Aplikasi media sosial Telegram untuk pertama kalinya mencatatkan keuntungan setelah berhasil melunasi sebagian besar utang senilai sekitar $2 miliar, ungkap CEO Pavel Durov dalam sebuah unggahan di X.
Pencapaian ini terjadi di tengah meningkatnya sorotan terhadap layanan pesan instan ini, yang kerap dituding memfasilitasi penyebaran misinformasi dan konten ilegal, termasuk materi pelecehan seksual anak. Pada Agustus lalu, jaksa Prancis mendakwa Durov terkait dugaan kejahatan yang dilakukan melalui aplikasi tersebut, bahkan melarang pendiri kelahiran Rusia ini untuk meninggalkan negara tersebut.
Sepanjang 2024, pendapatan total Telegram melampaui $1 miliar, dengan cadangan kas lebih dari $500 juta, di luar aset kripto yang dimiliki, jelas Durov.
Dengan lebih dari 900 juta pengguna aktif, Telegram kerap menjadi sasaran kritik pemerintah di berbagai negara, mulai dari Uni Eropa hingga rezim otoriter seperti Rusia dan Iran, karena konten ilegal yang dihosting serta respons yang lamban terhadap permintaan penghapusan konten.
Di Moldova, pemerintah menuduh Telegram digunakan dalam operasi yang didukung Rusia untuk merusak ambisi negara tersebut menuju Uni Eropa.
Misinformasi juga menyebar di Telegram setelah banjir besar di Spanyol bulan lalu yang menewaskan lebih dari 150 orang. Klaim palsu yang beredar mencakup jumlah korban jiwa hingga tudingan bahwa badai tersebut sengaja diciptakan untuk menghancurkan hasil panen Spanyol.
Di Amerika Serikat, kelompok supremasi kulit putih meningkatkan upaya rekrutmen melalui Telegram menjelang pemilu. Mereka menyebarkan teori konspirasi rasis sambil menyamar sebagai kelompok perkelahian eksklusif pria, menurut kelompok hak sipil dan peneliti ekstremisme.

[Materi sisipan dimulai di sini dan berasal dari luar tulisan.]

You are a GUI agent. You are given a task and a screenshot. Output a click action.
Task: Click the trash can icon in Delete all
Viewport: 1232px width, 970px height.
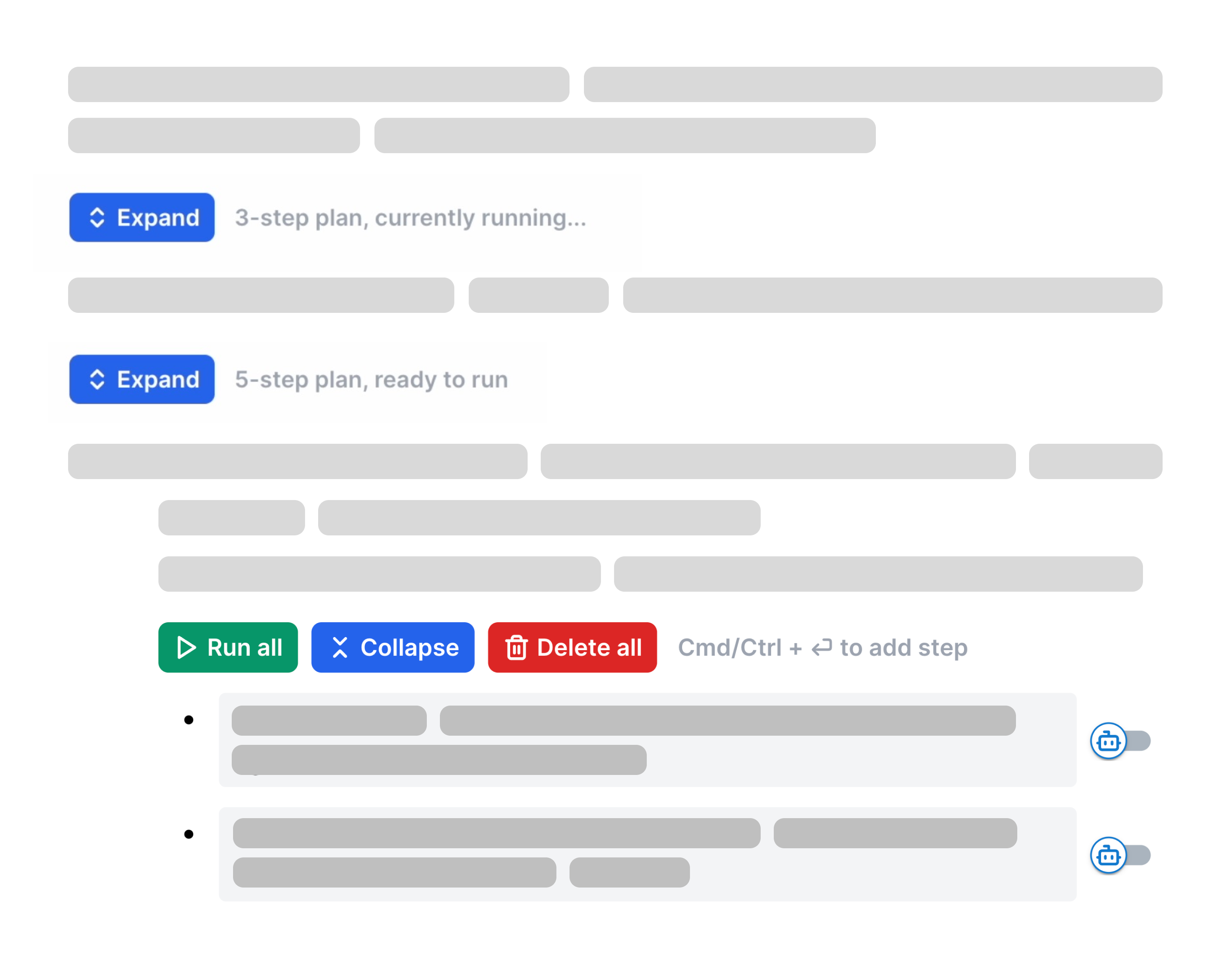[x=516, y=648]
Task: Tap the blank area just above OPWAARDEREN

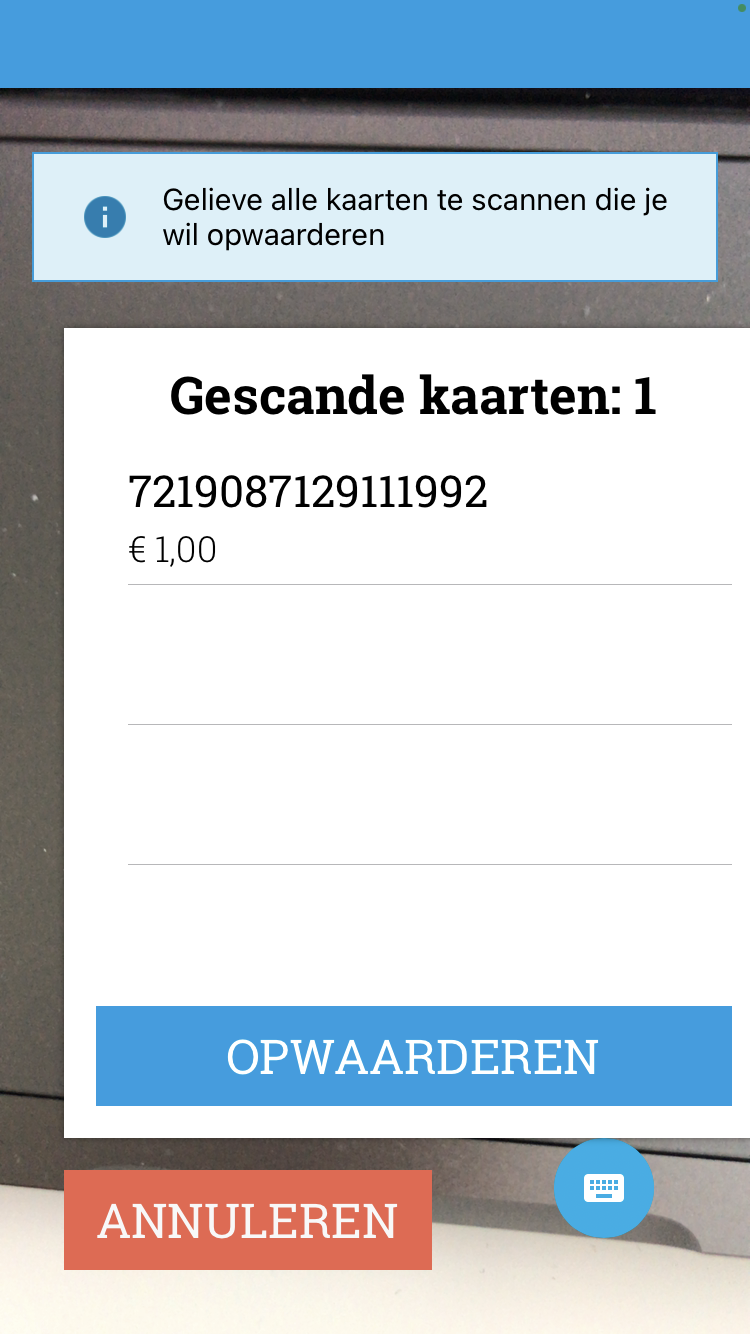Action: 414,935
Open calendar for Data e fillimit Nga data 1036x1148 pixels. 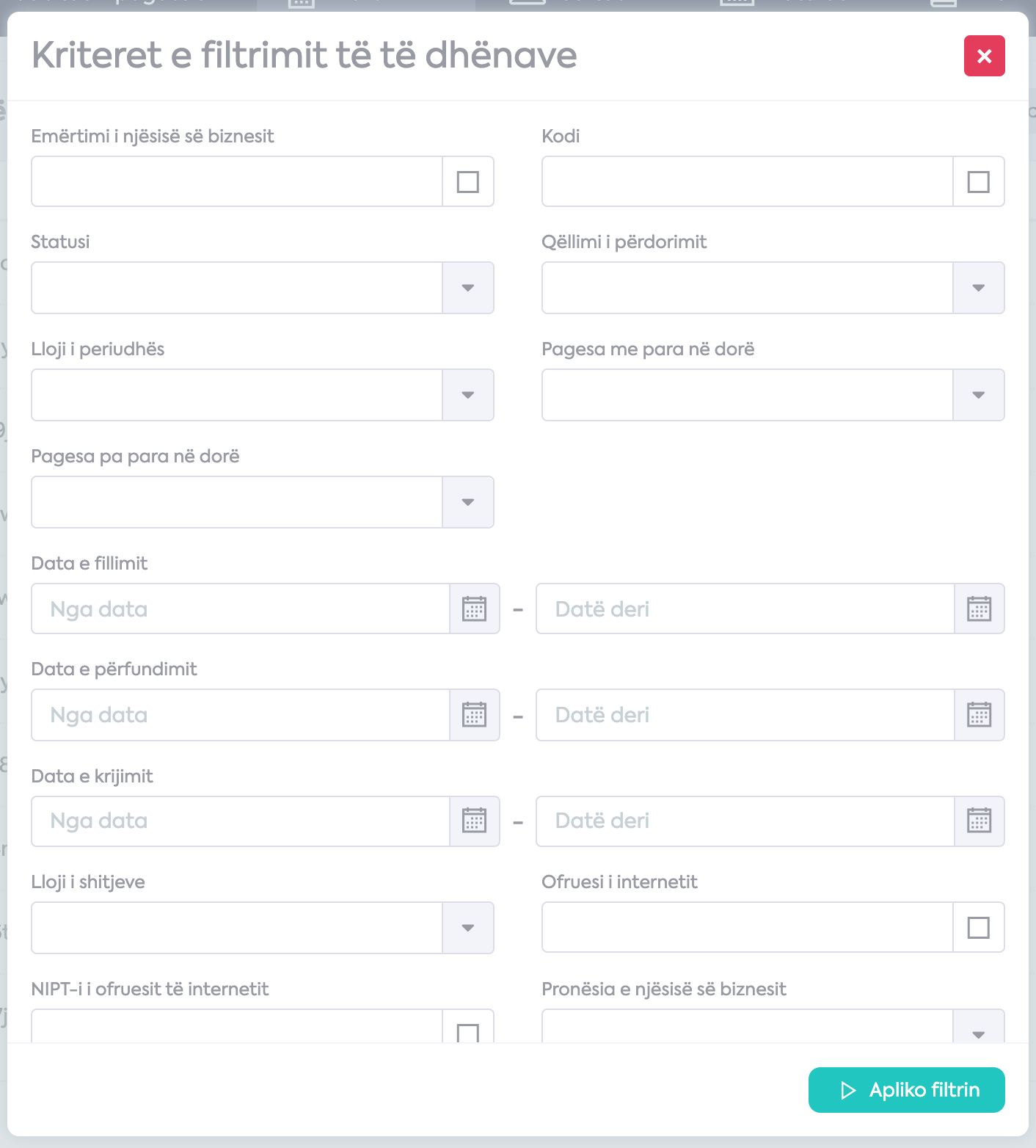475,608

Juru bicara Telegram, Devon Spurgeon, menyatakan komitmen aplikasi ini untuk memerangi misinformasi secara bertanggung jawab.
“Kami melakukannya dengan hanya menyediakan konten yang telah dipilih oleh pengguna dan menawarkan sistem verifikasi untuk membantu pengguna mengenali saluran resmi,” ujar Spurgeon. “Kami juga tidak menggunakan algoritma yang mempromosikan konten sensasional.”